While doing a Google search for lists of common characteristics in highly effective PPC specialists, I noticed there is one trait in particular that often gets overlooked, which should be considered foundational. This is curiosity for human behavior.
While your campaigns should be proactive, decisive, and organized, remember that data comes from real interactions and being able to make sense of it is a big part of the job.
B2C vs B2B: Product or Audience?
Let’s start off with differences between selling to businesses and selling to consumers. For one, B2B experiences a much longer sales cycle because decisions have to go through a whole chain of executives, who then rationalize the purchase rather than a more emotional trigger that results in a consumer purchase.

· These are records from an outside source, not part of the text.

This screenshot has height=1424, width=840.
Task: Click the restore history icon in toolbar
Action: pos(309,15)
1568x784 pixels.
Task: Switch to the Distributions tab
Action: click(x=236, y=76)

This difference should reflect on how B2B and B2C marketers strategize campaigns. For example, knowing that B2B users have an elongated journey and require more in-depth information, it is better to provide them with top-of-funnel resources. These can be content pieces in the form of reports or guides during their research phase.
Meanwhile, B2C consumers require a more straightforward approach and clear-cut messaging. They want to know all the benefits of the product at hand, making them more emotional buyers.

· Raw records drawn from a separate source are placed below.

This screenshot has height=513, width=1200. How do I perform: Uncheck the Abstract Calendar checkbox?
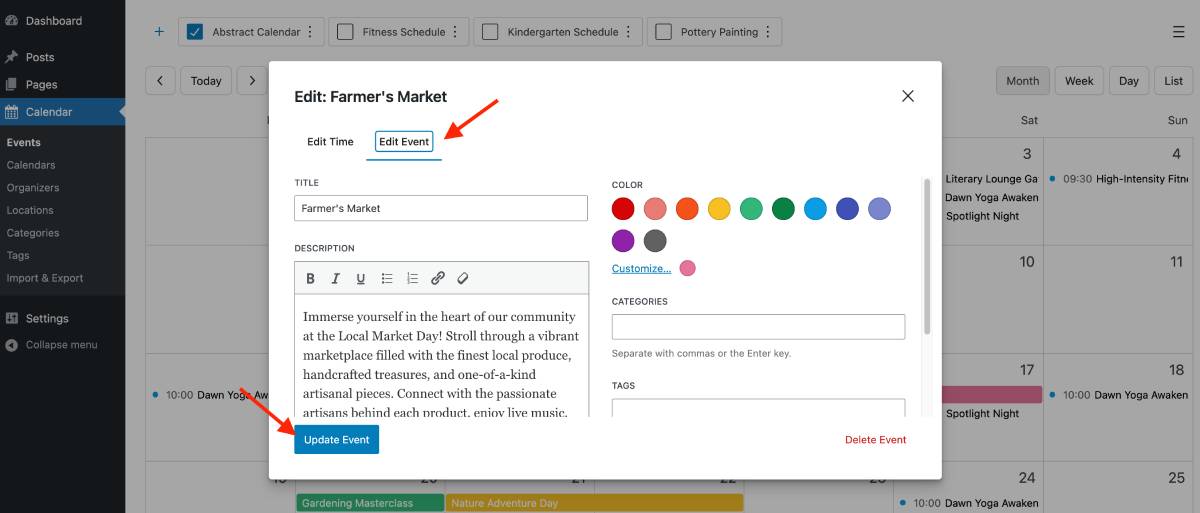click(x=195, y=32)
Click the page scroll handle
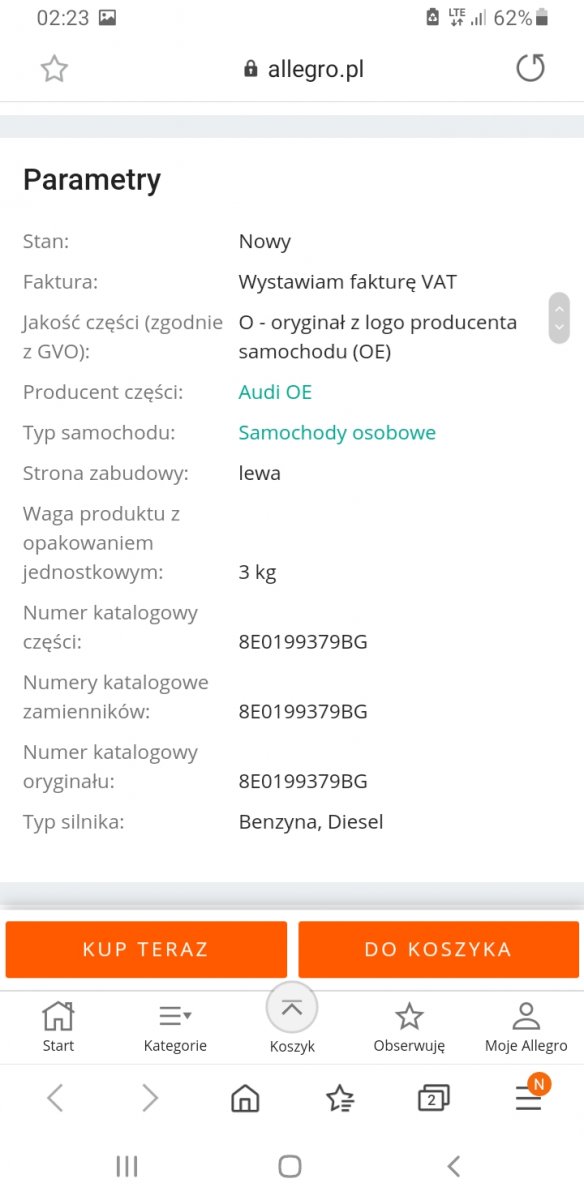The width and height of the screenshot is (584, 1200). [559, 318]
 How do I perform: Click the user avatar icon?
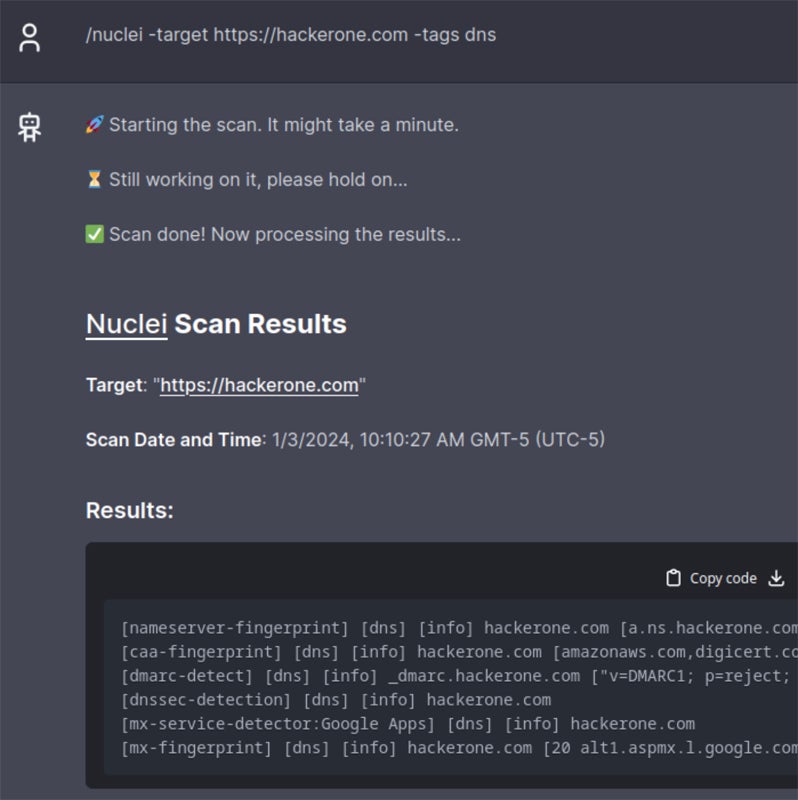pos(30,38)
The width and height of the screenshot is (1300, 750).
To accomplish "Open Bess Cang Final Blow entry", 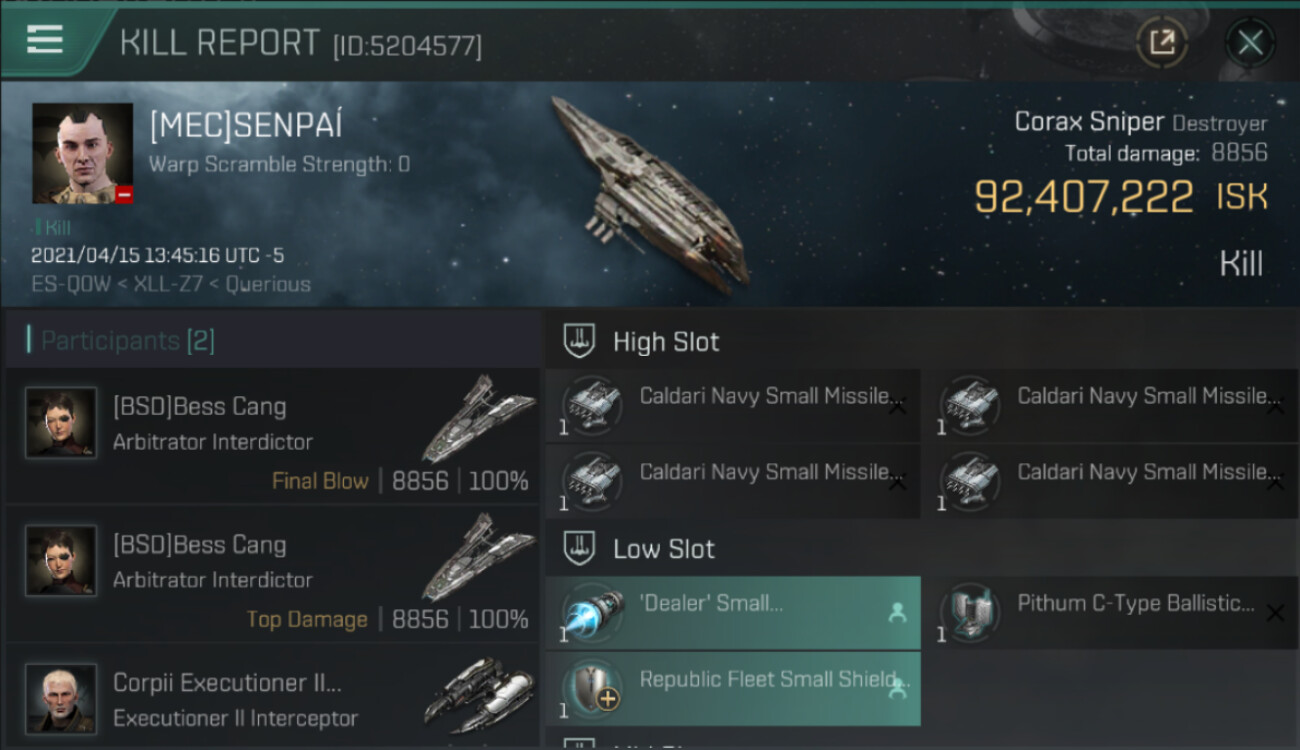I will pos(272,437).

In short, B2B marketing strategies require you to know much more about your audience while B2C strategies are more product-focused.
The Offer Matters
Let’s take a minute to paint up a scenario.
An enterprise employee, Susie, has just been given the task of finding the best available HR software in the market. Susie, knowing nothing about HR software, does a Google search for “best enterprise HR software” and of course, there are multiple ads on the results page. She may click the first few ads or maybe just the ones that catch her attention.

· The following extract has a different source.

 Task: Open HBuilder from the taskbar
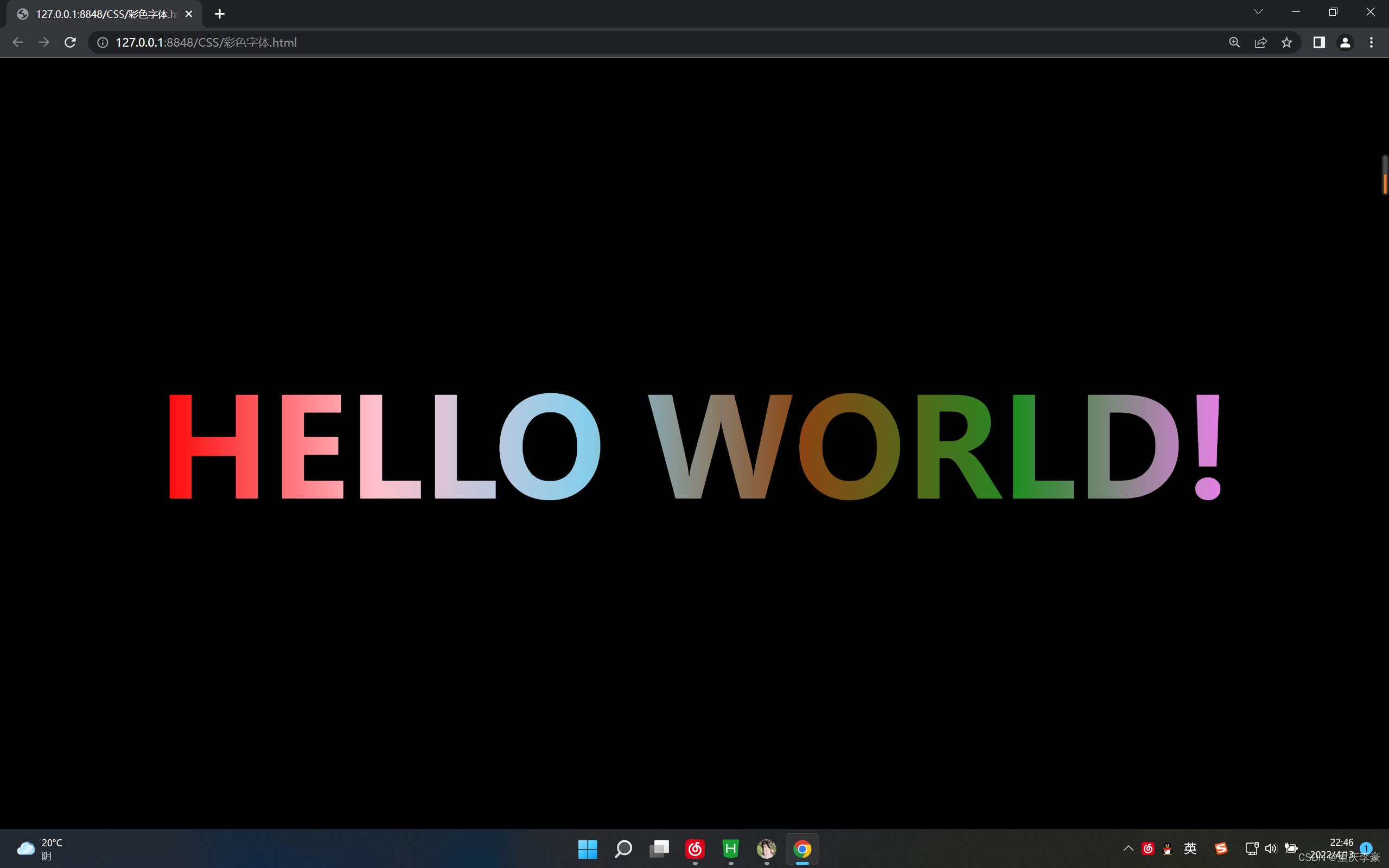[x=731, y=848]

Most of these ads offer free trials but wait, there’s one that offered a buyer’s guide. Which form do you think Susie will fill out first?
With the buyer’s guide, not only are you more likely to capture Susie as a lead but you are also providing her with exactly what she needed, a helpful guide to navigate her through a big market.
You now have her as a quality lead in your system (because you know those who download the guide are in the market) and you’ve improved your brand affinity.
At Directive, we’ve also found that using demo videos as an offer in our PPC strategy has worked extremely well for our B2B audience. A demo video has MUCH less friction than a free trial or a live demo because often, people may not have time to speak with a sales rep.
Unconvinced? After adding a “Watch Demo Video” CTA to one of our core pages, organic traffic experienced a 122.45% increase in conversions!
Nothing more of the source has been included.